Authors of this retrospective single-center study evaluated mycophenolate mofetil (MMF) in 11 patients with chronic inflammatory demyelinating polyradiculoneuropathy (CIDP) who had suboptimal responses to first-line therapy and required treatment escalation, comparing them with 33 patients maintained on IVIg alone. MMF was added to high-dose IVIg with or without corticosteroids, then titrated to a median dose of 3 g/day. After 12 months, MMF was associated with significant improvement in key clinical outcomes, including Medical Research Council Sum Score and I-RODS disability scores, with most patients improving beyond minimal clinically important difference thresholds. Median IVIg dose did not significantly decline overall, but half of patients were maintained on lower IVIg doses, and post-MMF IVIg requirements were similar to those of the comparator group.

The addition of MMF was also associated with a significant reduction in day care unit utilization, which translated into substantial estimated annual cost savings of about £38,400 per patient when IVIg and infusion delivery costs were combined. MMF was generally well tolerated, with no major treatment-related adverse events or discontinuations reported. The authors conclude that MMF may be a useful, relatively inexpensive, and well-tolerated option for difficult-to-treat CIDP, especially for patients with residual disability or unstable disease despite IVIg, while also emphasizing that the findings are limited by the study’s retrospective design, small sample size, single-center setting, and non-equivalent comparator group. They argue that these results support the need for a larger prospective randomized trial to clarify MMF’s role in the CIDP treatment pathway.

Reference: Miah S, Japzon N, Elsaddig A, et al. Mycophenolate facilitates improvement in outcome measures in treatment resistant chronic inflammatory demyelinating polyradiculoneuropathy. Muscle Nerve. 2025 Aug;72(2):250-257. doi: 10.1002/mus.28436.

This review looks at myasthenia gravis (MG) in the context of pregnancy and emphasizes that disease course during pregnancy is highly variable. MG most often affects women during reproductive years, and symptoms may worsen during the first trimester or postpartum, improve later in pregnancy, or remain stable. The paper stresses the importance of preconception counseling, multidisciplinary care, and individualized treatment planning, including avoiding teratogenic drugs such as methotrexate and mycophenolate before conception, while noting that pyridostigmine, corticosteroids, and azathioprine are generally considered safer options during pregnancy. It also highlights practical obstetric guidance, including preference for vaginal delivery when possible, avoidance of magnesium and certain sedatives during labor, and close neonatal monitoring because maternal antibodies can cross the placenta and cause transient neonatal myasthenia gravis.
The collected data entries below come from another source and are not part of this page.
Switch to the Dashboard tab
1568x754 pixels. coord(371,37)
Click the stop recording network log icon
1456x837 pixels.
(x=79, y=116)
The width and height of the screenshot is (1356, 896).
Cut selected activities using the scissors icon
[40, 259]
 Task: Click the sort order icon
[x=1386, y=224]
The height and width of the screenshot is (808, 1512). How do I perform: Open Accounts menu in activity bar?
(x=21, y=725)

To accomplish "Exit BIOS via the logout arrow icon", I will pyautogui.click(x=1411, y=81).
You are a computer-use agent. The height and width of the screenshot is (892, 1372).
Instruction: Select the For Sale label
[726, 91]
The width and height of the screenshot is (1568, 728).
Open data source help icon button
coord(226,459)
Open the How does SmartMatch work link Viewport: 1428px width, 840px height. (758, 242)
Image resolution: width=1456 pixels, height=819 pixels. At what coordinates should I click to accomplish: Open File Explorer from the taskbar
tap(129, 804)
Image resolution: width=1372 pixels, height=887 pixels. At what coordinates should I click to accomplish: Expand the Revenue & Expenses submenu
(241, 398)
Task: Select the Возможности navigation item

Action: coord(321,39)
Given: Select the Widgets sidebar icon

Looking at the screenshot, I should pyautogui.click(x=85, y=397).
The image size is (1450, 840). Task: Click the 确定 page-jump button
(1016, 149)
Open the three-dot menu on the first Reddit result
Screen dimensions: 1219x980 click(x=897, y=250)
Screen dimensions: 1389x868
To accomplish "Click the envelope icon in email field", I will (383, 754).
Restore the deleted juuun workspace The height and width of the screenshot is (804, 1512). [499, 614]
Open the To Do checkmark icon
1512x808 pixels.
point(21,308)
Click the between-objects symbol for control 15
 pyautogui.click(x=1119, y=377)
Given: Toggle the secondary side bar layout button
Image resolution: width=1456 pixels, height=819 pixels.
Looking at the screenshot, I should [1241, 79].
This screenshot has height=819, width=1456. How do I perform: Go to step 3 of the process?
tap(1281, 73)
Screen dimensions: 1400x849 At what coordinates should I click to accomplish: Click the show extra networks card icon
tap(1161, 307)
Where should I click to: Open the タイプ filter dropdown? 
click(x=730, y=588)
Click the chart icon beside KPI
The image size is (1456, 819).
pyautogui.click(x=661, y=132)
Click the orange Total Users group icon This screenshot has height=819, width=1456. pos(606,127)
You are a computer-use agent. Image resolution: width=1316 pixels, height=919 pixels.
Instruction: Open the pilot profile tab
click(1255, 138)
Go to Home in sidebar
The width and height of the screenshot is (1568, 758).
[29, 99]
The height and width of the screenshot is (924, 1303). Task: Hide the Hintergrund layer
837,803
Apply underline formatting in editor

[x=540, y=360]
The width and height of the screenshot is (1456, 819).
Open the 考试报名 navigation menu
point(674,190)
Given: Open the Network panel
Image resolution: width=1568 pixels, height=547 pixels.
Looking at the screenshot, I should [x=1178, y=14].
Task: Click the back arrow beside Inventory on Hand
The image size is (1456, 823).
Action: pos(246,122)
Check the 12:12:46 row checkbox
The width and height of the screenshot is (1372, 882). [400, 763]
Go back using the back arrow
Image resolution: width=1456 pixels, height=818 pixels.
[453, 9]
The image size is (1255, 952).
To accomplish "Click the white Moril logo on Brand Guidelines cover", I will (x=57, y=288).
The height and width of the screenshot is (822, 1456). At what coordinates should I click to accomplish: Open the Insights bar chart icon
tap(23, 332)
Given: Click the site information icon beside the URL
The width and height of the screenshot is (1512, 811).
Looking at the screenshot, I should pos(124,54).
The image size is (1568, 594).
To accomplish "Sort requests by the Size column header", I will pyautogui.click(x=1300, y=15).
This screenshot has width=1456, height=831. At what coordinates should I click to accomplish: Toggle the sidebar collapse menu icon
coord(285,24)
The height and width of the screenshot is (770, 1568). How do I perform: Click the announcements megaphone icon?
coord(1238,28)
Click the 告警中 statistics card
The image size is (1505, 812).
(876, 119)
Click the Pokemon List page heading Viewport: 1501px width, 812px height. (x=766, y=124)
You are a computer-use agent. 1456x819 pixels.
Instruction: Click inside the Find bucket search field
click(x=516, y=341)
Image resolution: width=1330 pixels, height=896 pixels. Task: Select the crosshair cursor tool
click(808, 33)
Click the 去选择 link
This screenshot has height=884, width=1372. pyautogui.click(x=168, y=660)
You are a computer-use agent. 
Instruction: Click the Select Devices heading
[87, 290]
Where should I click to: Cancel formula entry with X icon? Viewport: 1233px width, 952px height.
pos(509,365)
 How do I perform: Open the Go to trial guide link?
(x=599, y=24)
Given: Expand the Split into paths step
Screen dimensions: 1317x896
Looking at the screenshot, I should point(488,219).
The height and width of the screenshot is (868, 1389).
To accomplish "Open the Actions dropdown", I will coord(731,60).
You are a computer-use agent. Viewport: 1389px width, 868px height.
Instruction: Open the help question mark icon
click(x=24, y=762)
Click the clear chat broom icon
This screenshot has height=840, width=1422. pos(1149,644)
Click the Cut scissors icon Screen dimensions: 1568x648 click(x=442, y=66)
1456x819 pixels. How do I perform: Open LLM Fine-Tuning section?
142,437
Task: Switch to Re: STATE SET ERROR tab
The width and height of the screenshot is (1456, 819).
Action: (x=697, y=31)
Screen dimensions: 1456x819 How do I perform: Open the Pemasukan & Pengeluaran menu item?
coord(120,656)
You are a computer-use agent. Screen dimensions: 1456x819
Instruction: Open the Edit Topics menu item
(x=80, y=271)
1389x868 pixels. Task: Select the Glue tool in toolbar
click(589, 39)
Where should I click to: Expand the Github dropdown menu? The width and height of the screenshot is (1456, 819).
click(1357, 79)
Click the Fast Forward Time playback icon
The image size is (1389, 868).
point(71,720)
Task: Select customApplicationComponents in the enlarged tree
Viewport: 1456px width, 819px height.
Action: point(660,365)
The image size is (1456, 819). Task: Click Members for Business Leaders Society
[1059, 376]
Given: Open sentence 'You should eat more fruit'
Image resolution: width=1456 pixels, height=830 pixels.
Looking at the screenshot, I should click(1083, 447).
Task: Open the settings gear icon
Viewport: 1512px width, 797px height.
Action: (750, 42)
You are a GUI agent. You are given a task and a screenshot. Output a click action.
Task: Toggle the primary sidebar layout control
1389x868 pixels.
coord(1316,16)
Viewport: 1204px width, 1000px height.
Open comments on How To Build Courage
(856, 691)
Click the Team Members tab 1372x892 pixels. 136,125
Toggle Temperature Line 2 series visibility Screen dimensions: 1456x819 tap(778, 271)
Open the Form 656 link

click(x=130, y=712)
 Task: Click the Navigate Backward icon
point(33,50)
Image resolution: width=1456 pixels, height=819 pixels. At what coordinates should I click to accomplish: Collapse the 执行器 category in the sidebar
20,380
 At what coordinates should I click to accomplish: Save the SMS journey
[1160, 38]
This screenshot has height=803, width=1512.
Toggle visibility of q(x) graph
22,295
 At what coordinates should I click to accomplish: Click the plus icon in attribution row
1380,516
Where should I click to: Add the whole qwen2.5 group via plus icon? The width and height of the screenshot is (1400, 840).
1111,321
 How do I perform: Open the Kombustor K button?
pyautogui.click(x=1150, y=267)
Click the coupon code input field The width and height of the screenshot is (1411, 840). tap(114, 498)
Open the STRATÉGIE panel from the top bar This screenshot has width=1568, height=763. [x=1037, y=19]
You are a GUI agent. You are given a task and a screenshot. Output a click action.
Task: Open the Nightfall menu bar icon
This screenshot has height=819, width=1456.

The review also focuses on biomarkers that may improve diagnosis, prognosis, and treatment monitoring in MG, especially during pregnancy. Established antibody biomarkers include AChR, MuSK, LRP4, titin, ryanodine receptor, and agrin antibodies, but the authors note that better disease-specific biomarkers are still needed because antibody levels do not always track with severity or treatment response. Beyond autoantibodies, the paper highlights non-coding RNAs, especially circulating microRNAs and long non-coding RNAs, as promising emerging biomarkers because they can be detected in body fluids and may help with earlier diagnosis, subtype identification, and monitoring of therapeutic response. Overall, the authors conclude that more high-throughput and subgroup-specific research is needed to clarify how these biomarkers can be used in routine MG care and in pregnancy-related management.

Reference: Gerede A, Danavasi M, Oikonomou E, et al. Myasthenia Gravis in Pregnancy: Prenatal and Postnatal Diagnostic Challenges-A Narrative Review. Diagnostics (Basel). 2026 Mar 18;16(6):899. doi: 10.3390/diagnostics16060899.